Tuesday 5 November 2013

do everything



whatever you do, it all matters
so do what you do, don't ever forget 
to do everything you do to the glory of the One who made you
(this video makes me smile every time. Steven Curtis Chapman is awesome)

For many writers, the question "when did you start writing" traces back to early childhood but that wasn't the case for me.

I was 12 years old. I was living with my grandparents, who were jumping through legal hoops to make it so I could continue to stay there instead of returning home and in addition to dealing with my alcoholic father and troubled brother, we had lawyers and judges and social workers in the picture. Things were a bit of a mess. 
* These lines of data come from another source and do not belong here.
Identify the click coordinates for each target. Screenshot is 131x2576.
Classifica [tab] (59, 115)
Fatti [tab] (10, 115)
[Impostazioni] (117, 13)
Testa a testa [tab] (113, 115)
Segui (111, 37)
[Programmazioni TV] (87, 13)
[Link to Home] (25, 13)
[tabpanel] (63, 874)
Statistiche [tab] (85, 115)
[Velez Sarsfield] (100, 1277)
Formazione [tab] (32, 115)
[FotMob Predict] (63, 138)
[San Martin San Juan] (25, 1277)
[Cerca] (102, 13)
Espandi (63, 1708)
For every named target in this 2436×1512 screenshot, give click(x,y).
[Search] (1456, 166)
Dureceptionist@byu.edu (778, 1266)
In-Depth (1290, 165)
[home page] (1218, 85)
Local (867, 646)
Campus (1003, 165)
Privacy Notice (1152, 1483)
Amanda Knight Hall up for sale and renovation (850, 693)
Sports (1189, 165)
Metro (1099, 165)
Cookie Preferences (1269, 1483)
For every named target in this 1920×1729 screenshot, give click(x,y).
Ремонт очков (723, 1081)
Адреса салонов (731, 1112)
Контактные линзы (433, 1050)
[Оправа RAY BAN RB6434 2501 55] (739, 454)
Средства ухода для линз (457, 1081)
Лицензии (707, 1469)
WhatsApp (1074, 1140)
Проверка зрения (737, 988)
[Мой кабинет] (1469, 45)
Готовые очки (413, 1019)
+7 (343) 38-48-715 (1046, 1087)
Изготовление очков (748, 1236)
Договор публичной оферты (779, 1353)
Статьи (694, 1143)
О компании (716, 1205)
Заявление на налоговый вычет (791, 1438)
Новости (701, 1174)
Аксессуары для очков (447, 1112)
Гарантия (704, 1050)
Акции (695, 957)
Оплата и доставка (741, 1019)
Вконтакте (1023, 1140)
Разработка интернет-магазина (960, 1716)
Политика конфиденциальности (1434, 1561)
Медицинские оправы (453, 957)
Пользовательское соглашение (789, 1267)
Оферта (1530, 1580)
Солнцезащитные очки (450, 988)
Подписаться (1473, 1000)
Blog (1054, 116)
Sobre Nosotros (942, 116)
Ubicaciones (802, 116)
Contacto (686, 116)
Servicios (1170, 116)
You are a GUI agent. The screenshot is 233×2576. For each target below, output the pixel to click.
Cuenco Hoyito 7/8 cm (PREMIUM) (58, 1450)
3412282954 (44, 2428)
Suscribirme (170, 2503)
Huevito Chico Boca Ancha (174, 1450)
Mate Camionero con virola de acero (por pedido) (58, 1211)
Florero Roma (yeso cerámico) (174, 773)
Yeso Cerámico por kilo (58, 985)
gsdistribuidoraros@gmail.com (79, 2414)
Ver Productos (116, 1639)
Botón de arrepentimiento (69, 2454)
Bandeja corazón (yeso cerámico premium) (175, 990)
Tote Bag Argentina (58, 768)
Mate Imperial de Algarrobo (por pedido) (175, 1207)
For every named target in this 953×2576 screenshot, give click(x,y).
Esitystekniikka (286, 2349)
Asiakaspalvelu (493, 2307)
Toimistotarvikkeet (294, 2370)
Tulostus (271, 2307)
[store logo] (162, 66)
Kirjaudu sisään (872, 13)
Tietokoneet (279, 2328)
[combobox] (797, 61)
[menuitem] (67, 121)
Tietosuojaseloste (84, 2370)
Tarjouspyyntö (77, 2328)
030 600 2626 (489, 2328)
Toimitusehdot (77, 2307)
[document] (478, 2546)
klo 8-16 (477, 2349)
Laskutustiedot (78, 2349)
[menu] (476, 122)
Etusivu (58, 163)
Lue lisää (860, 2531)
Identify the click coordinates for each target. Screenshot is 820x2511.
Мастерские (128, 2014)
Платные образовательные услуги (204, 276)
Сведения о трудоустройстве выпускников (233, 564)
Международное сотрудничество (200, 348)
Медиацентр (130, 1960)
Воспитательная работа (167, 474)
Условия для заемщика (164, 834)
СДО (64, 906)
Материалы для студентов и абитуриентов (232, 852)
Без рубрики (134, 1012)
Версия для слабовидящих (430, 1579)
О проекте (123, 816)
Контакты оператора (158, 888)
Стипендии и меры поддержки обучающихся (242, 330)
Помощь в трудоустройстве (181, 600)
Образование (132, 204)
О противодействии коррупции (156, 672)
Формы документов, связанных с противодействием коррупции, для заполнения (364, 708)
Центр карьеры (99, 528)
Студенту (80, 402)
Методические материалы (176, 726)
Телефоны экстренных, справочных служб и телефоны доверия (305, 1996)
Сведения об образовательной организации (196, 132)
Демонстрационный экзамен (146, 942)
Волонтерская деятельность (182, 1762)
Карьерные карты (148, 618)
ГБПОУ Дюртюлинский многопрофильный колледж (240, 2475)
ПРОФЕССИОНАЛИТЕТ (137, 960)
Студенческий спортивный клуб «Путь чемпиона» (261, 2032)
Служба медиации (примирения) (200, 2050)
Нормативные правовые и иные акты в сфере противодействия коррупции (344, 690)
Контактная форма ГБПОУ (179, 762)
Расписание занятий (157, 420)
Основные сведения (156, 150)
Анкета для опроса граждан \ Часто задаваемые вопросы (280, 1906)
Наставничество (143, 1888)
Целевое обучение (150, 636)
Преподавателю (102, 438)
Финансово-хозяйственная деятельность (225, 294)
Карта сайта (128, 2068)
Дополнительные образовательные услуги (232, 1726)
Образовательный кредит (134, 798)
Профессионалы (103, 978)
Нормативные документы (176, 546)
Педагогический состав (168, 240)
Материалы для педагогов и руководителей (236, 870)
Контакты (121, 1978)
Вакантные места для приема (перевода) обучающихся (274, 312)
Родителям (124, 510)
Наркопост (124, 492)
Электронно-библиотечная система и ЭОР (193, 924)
While my grandparents dealt with the legal aspects of the situation, I was required to attend counselling. Going to the weekly sessions felt like a waste of time, but I know it would help when it came to convincing a judge that I was capable of deciding where I wanted to live so I went. I can honestly say I don't remember a lot about those sessions. 

Except the homework assignments. 

I don't know how it came up but one of the counsellors I saw decided that a writing activity might be good for me. I couldn't tell you what that first assignment was or what I wrote, but what I do know is that after that first assignment, I started writing all. the. time.

I brought a notebook and a pen with me everywhere and wrote whenever I had time. Journal entries, fan fiction, short stories...you name it. The stuff I wrote wasn't very good - cringe-worthy is an appropriate descriptor - but that's OK. Looking at it now, I can see it for what it was: my coping mechanism, my way of dealing with all the craziness going on in my life. 

My relationship with writing has changed a lot over time, but the last couple years have been the most challenging. Although I love my job, I did not anticipate writing every day for work would have a toll on my ability to pursue other creative projects. After writing all day for work, the idea of going home to write left me feeling exhausted, uninspired and unmotivated. 

When I finally finished (a term I use loosely, since the story would require a heavy rewrite before I could ever think of showing it to another person. It's that bad.) a project I'd been working on for at least two years last summer, I thought all those feelings were to blame for the drawn out timeline. My intention was to take some time off from writing, spend some time reading and let that story sit for a while so I could revisit and try to fix it. Instead, I found myself diving into a new project almost immediately and the first draft was finished in months. Of course, that draft is awful and needs so much work but unlike anything I've ever worked on before, I found myself inspired every time I sat at the keyboard. The words to that first draft came easily. 

I've known since university that one of the things I want to do in life is write novels for teen girls. Sarah Dessen has been my favourite writer since I read Someone Like You for the first time when I was nine. I think this age group is so, so important - but it wasn't until I started working on my last project that I realized my aspirations ran deeper.

I want to write faith-based young adult fiction. Christian YA. 

That's not a sentence I ever thought I'd write. I've read a lot of Christian fiction over the years and while some of it has been fantastic, more often than not I've found it incredibly difficult to relate to.  That's what I've always liked about Sarah Dessen - her characters are easy to relate to, the problems they deal with are problems teen girls deal with and generally, the stories feel authentic. She gets her audience and I think that's important. 

I want to write for young adults, but the most important member of my audience is God. I can't rightly say I've given God my heart and then keep something that's such an important part of my life from him. 

Whether anything will come out of this or not, I can't be sure. There's a good chance these stories will just stay hidden away in a folder on my harddrive, collecting virtual dust. That's out of my control and in God's hands. 

And I'm OK with that. I'd rather write for God and go unread by others than keep others from knowing Him by filtering Him out.


And whatsoever ye do, do it heartily, as to the Lord, and not unto men; Knowing that of the Lord ye shall receive the reward of the inheritance: for ye serve the Lord Christ.